Supplied text:
His hands trembled at first. Then his vision blurred. Finally, unable to control a malignant blood pressure condition, Tinley Park cardiac surgeon Banio Koroma lost his malpractice insurance, then his operating room privileges and finally his professional standing.
Fortunately, he lived in Illinois, where medical regulation has been so lax even the most desperate of doctors can find financial reward.
Koroma took refuge in home health care, a lucrative and growing industry rife with fraud and tainted by unscrupulous physicians who travel to patients' homes in search of profit, then bleed money from taxpayer-financed programs.
The down-on-his-luck doctor took advantage of this loosely regulated world to exploit his patients and command a central role in a multimillion-dollar taxpayer swindle that breached the homes of 15,600 older adults getting services from a Chicago company called Mobile Doctors.
For adults hobbled by disability or disease who want to stay out of nursing homes or hospitals, home health care services can be a godsend.
For criminals who want to tap into federal Medicare dollars, it can represent a loosely guarded bank vault.
A Tribune investigation reveals that Illinois public health regulators proved unprepared for a surge in new home health care companies, doling out too many home health licenses too fast and failing to provide meaningful oversight.
Even today, most anyone can own a home health care business for a $25 license fee — no criminal background check required.
Consequently, the Chicago metropolitan area is a hot spot for fraud, deemed among the most corrupt regions nationally. In the last five years, federal investigators estimate, area home-health agencies have improperly collected at least $104 million of public dollars.

Provided data:
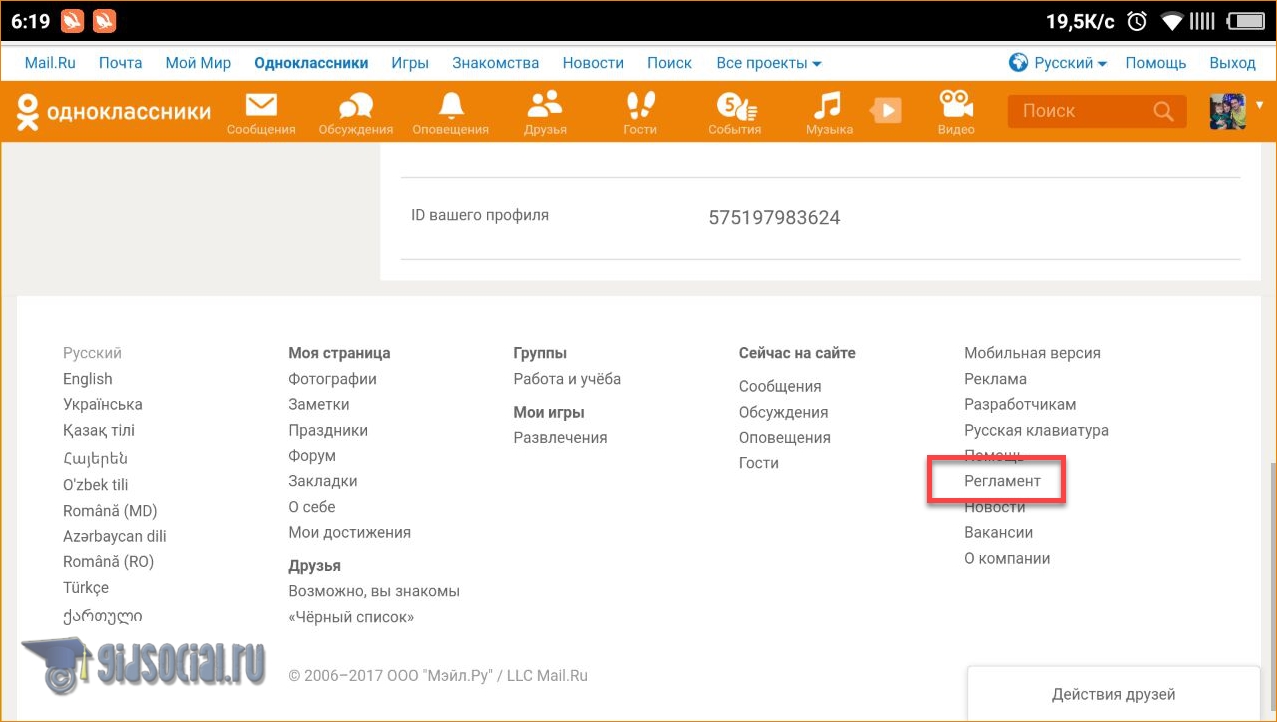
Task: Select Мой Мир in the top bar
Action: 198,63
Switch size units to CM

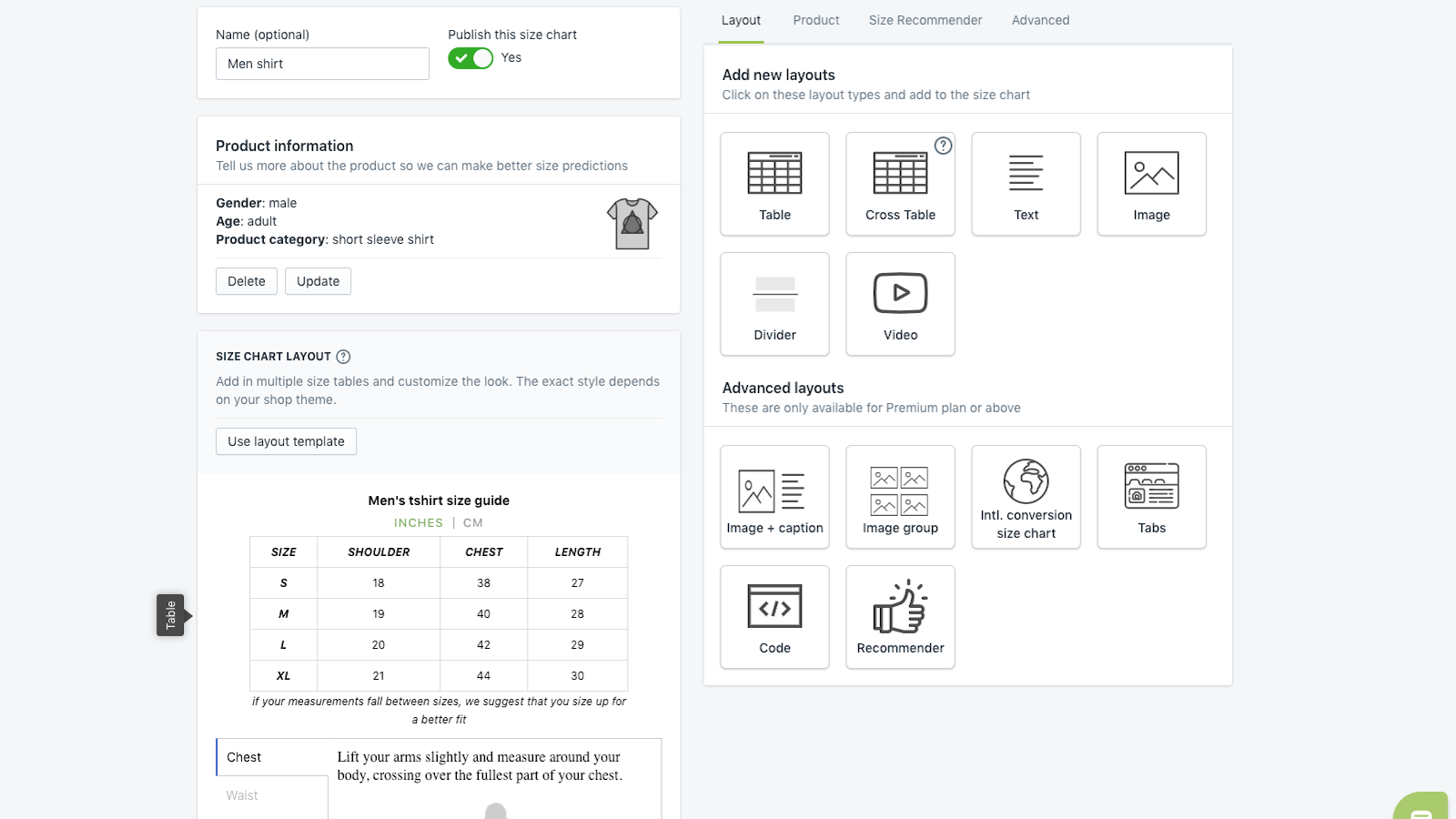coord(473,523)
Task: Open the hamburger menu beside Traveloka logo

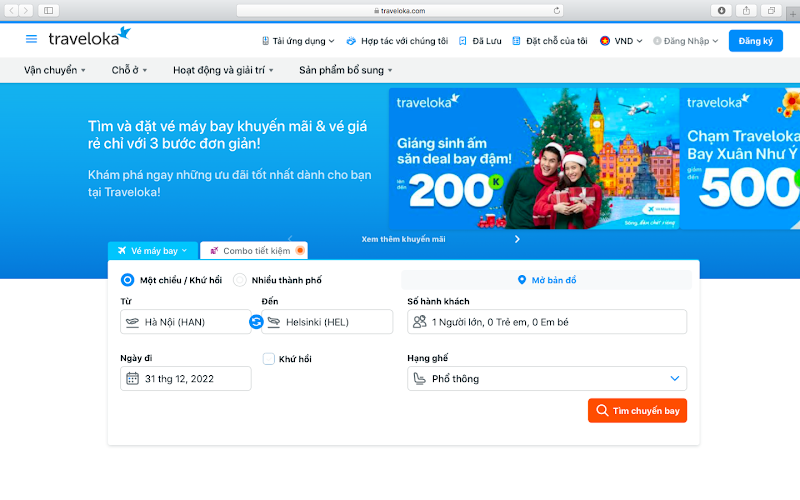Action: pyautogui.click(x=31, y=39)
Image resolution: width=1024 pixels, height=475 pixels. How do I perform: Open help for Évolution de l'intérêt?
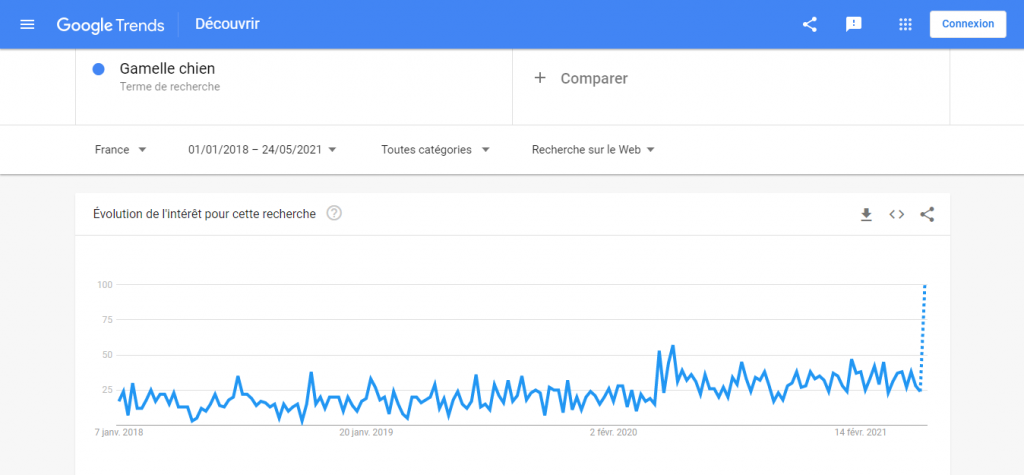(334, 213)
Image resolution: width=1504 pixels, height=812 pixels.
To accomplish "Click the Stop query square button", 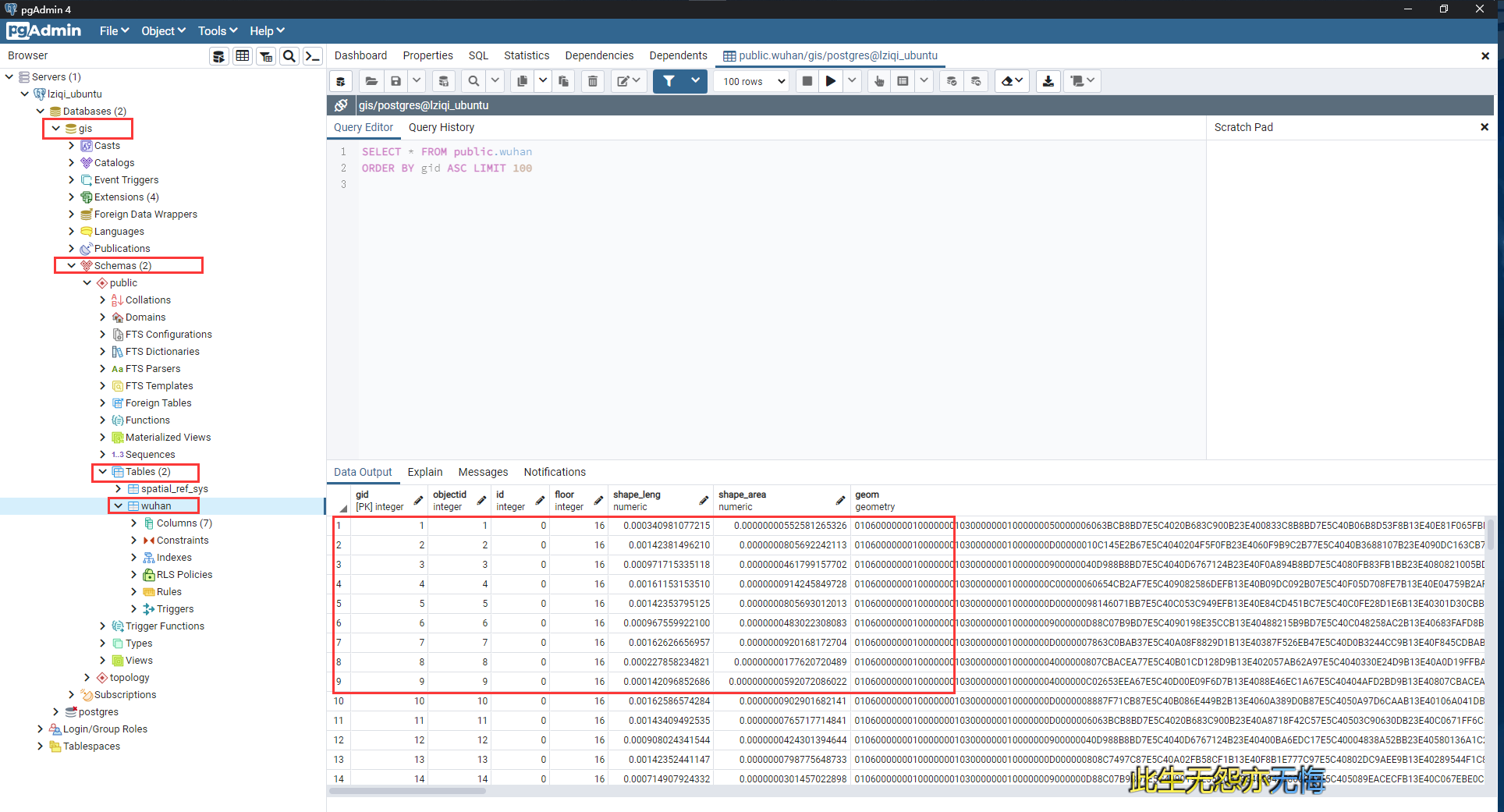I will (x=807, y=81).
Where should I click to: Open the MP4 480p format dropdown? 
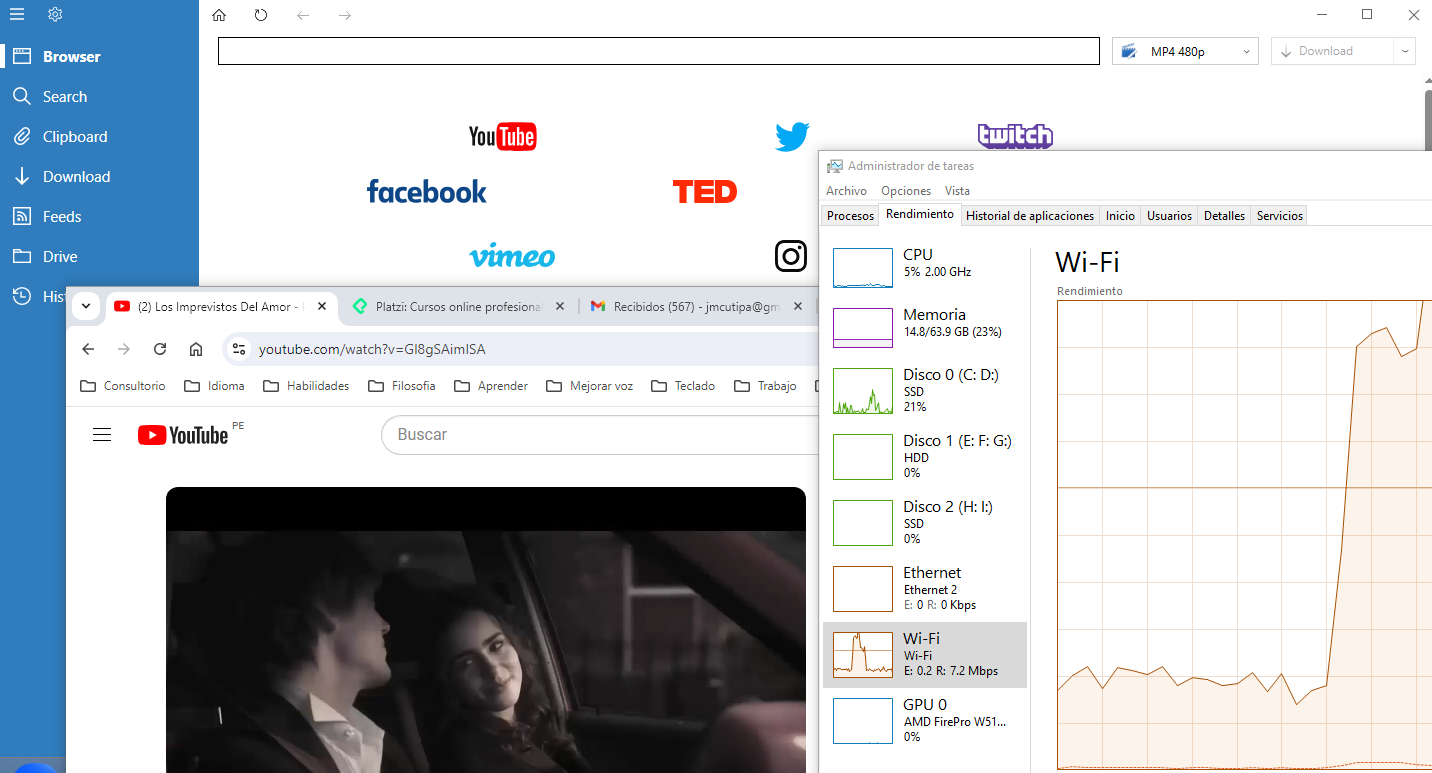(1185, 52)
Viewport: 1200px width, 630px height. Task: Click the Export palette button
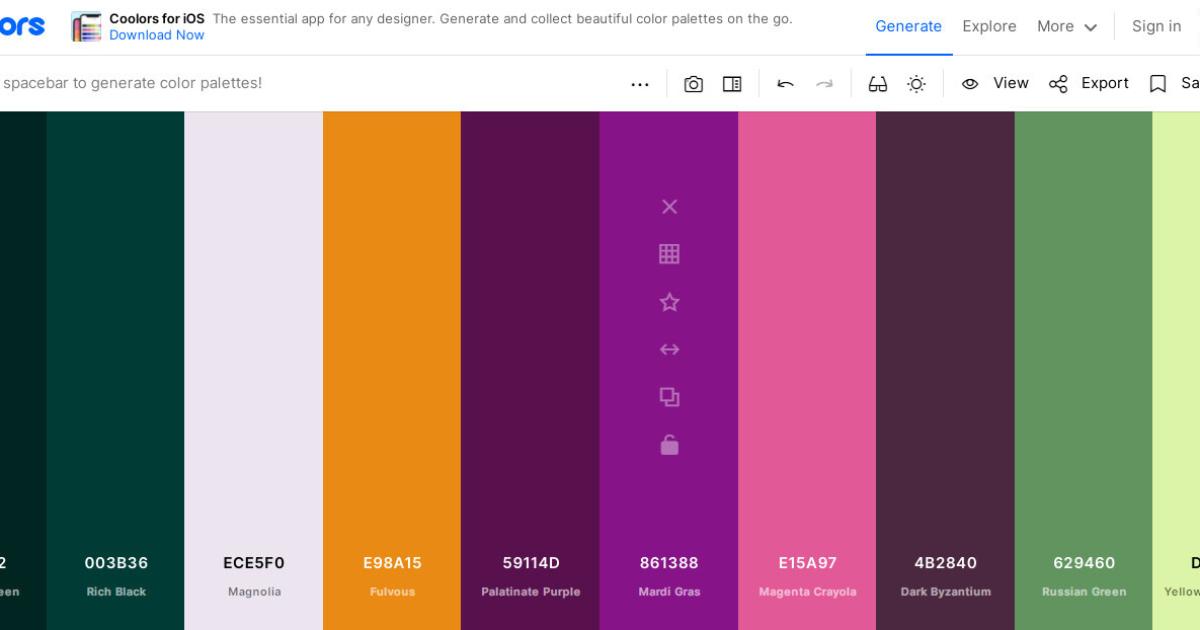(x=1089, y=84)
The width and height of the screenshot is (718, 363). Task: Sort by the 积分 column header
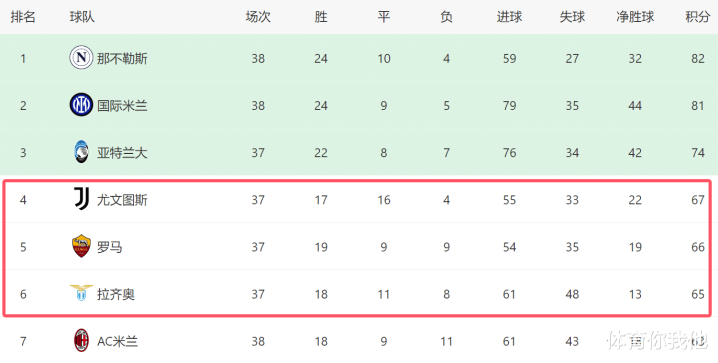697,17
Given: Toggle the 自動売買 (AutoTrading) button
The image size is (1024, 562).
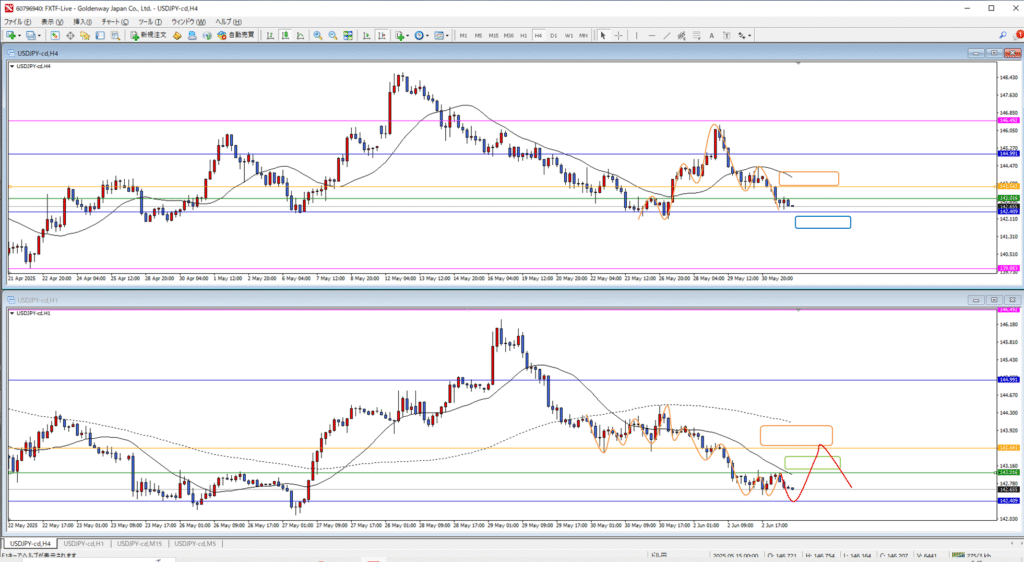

Complete the following:
(a) According to the article on home health care fraud in Illinois, what is the license fee to own a home health care business?
(b) Write out the passage of the article on home health care fraud, starting with "Fortunately, he lived" and going on through "guarded bank vault.".
(c) Extend the article on home health care fraud in Illinois, picking up after its last sentence.

Answers provided:
(a) $25, with no criminal background check required.

(b)
Fortunately, he lived in Illinois, where medical regulation has been so lax even the most desperate of doctors can find financial reward.
Koroma took refuge in home health care, a lucrative and growing industry rife with fraud and tainted by unscrupulous physicians who travel to patients' homes in search of profit, then bleed money from taxpayer-financed programs.
The down-on-his-luck doctor took advantage of this loosely regulated world to exploit his patients and command a central role in a multimillion-dollar taxpayer swindle that breached the homes of 15,600 older adults getting services from a Chicago company called Mobile Doctors.
For adults hobbled by disability or disease who want to stay out of nursing homes or hospitals, home health care services can be a godsend.
For criminals who want to tap into federal Medicare dollars, it can represent a loosely guarded bank vault.

(c)
Many home health companies operate lawfully and in the best interests of their customers. But fraud is so pervasive throughout the industry, federal officials say, that for every conviction like Koroma's, there are many other participants who are able to skate away.
As a result, already-vulnerable patients are put at risk.
Corrupt home health companies and complicit physicians as well as nurses secretly laced medical files with false diagnoses involving tens of thousands of Chicago-area patients, the Tribune found.
An analysis of federal court and enforcement files since 2012 shows that thousands of patients have been subjected to unwarranted procedures, therapies and tests; some were prescribed unneeded and powerful drugs.
Most victims were unaware that their medical histories were hijacked by swindlers — there is no legal requirement to notify or warn patients when fraud is uncovered, or when providers are convicted of crimes.
Case files show that a disabled man in his 80s was denied a wheelchair by a government insurance program because a Chicago-area business had falsely purchased one in the man's name and then illegally pocketed the reimbursement check, according to AgeOptions in Oak Park, a federally funded advocacy group.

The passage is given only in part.